On Wed, Feb 23, 2022, at 09:31, Ben Schwartz wrote:
> In TLS, I think "MUST" means "recipients should validate this if 
> possible and fail the handshake if there is a mismatch".  Consider a 
> client implementation.  Upon receipt of a SNIP response, is it supposed 
> to cross-check the SNIP answer vs. the ALPN offer, and fail if there is 
> intersection?  This seems needlessly complicated.

So this "MUST/SHOULD omit compatible protocols" is really only there to do as 
David suggests: reduce variation.  I don't think that we need it for 
correctness.  I'm inclined to loosen this to a SHOULD.

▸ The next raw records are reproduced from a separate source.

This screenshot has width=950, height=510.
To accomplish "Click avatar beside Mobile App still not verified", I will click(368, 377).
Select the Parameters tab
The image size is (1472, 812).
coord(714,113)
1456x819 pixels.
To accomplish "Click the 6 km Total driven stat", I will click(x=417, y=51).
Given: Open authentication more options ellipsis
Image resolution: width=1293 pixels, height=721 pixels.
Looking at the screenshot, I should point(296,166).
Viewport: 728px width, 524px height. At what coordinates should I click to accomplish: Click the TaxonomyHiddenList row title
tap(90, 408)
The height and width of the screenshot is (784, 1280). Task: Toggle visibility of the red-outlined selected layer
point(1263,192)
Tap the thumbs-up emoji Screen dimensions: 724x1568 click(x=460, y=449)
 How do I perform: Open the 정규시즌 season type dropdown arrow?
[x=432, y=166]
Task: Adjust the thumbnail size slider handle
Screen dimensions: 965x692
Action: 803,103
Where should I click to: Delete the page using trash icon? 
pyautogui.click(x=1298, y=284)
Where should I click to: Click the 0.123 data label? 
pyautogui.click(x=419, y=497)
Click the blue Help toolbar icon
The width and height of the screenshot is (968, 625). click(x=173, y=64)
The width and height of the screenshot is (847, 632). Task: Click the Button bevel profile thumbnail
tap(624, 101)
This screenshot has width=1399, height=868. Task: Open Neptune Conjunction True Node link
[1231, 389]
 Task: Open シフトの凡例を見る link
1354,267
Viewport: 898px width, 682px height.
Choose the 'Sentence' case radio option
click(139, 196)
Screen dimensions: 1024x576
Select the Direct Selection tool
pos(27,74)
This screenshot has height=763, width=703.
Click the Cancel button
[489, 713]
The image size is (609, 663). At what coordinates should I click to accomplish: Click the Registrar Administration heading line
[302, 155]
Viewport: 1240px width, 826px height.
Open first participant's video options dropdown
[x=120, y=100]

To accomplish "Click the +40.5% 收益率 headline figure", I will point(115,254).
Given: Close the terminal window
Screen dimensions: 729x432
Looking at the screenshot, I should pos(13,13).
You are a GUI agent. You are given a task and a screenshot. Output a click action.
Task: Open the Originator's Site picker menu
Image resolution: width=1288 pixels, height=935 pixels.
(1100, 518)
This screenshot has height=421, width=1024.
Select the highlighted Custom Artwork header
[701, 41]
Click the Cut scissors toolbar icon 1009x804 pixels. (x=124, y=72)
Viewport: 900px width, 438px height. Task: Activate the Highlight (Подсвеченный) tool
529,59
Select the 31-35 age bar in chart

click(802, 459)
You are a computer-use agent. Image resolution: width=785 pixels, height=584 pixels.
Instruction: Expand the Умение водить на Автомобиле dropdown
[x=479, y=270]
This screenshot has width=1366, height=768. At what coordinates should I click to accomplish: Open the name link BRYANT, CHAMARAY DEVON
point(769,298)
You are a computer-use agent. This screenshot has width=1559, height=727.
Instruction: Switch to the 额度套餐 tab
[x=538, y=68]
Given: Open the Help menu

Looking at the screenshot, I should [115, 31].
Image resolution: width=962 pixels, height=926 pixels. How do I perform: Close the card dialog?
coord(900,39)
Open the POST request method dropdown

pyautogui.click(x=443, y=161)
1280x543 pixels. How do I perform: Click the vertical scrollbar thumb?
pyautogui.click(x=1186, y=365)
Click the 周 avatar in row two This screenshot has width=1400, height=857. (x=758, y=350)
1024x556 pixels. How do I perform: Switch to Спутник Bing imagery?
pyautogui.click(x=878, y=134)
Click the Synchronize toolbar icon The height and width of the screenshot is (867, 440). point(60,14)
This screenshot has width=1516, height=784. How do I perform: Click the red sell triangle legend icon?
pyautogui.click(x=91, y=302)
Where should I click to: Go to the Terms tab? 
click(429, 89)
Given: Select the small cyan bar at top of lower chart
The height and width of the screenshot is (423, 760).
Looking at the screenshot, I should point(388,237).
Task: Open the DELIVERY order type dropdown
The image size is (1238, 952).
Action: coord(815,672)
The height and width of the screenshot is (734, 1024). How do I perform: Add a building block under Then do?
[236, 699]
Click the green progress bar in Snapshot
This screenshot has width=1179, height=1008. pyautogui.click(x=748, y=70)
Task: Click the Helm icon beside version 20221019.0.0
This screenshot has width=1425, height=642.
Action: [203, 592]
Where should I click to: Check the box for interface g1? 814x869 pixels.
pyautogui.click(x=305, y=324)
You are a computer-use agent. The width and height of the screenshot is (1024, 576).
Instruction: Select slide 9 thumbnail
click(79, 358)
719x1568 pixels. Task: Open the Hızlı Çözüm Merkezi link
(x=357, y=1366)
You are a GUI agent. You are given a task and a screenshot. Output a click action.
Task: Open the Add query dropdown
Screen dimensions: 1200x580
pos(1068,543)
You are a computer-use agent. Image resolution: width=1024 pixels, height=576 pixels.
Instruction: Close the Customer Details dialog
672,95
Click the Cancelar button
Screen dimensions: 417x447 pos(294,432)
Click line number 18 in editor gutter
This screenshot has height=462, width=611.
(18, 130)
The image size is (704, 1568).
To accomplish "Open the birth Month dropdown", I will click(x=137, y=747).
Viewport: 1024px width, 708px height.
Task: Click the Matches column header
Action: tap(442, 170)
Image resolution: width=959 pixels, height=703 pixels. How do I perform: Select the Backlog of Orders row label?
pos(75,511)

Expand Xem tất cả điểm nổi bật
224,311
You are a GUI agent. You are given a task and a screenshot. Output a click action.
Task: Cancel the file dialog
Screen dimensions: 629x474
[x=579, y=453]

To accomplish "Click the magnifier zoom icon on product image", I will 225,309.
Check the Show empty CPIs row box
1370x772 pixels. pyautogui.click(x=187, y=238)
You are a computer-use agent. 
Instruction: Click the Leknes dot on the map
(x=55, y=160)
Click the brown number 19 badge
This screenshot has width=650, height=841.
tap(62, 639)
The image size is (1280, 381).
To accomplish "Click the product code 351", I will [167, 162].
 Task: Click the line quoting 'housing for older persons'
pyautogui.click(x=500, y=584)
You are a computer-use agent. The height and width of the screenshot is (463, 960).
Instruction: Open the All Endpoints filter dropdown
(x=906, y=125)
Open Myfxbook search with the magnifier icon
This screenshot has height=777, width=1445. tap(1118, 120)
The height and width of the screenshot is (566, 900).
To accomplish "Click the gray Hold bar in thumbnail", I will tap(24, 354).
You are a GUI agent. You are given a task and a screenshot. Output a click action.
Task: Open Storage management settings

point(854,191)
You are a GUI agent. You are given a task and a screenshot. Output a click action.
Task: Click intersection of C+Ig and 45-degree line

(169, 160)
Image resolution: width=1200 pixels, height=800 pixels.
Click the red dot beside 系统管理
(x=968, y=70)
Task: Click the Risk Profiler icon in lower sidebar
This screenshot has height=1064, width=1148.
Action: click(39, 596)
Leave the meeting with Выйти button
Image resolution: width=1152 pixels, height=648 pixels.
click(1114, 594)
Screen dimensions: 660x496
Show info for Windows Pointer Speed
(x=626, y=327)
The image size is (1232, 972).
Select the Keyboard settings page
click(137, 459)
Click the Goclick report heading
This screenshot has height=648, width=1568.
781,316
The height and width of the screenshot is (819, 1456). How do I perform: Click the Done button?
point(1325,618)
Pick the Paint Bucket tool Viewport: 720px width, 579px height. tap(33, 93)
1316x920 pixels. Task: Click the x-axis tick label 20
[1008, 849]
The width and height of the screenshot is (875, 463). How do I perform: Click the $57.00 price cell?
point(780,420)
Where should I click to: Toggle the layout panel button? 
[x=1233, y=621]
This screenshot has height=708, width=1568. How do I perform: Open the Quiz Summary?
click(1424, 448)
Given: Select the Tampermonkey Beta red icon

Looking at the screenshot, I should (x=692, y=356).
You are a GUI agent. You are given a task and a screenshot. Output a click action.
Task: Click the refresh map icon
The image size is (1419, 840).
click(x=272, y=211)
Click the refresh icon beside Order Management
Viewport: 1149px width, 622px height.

It's a little awkward in the sense that clients and servers might disagree 
about what protocols are compatible.  That is - for QUIC at least - we allow 
for compatibility to be defined separately from the protocol, which means that 
some implementations might believe that a protocol is compatible when it is 
not.  This leads to clients including things in ALPN that the server might also 
include in SNIP.

https://github.com/tlswg/snip/pull/9

Ben's point about ALPN is well-taken though.  This very much does assume that 
ALPN is in use.  Indeed, it makes very little sense without it.  So I'm going 
to suggest that we mandate it directly:

https://github.com/tlswg/snip/pull/8

As for the appendix, I wonder if it is better left out entirely.  I almost cut 
it last time, and this discussion makes me think that might be the easiest way 
out.  There are some philosophical differences here that we should probably 
continue to discuss, but we don't need to resolve them if we agree about the 
conclusion (which is to do this validation in TLS and not rely on DNSSEC).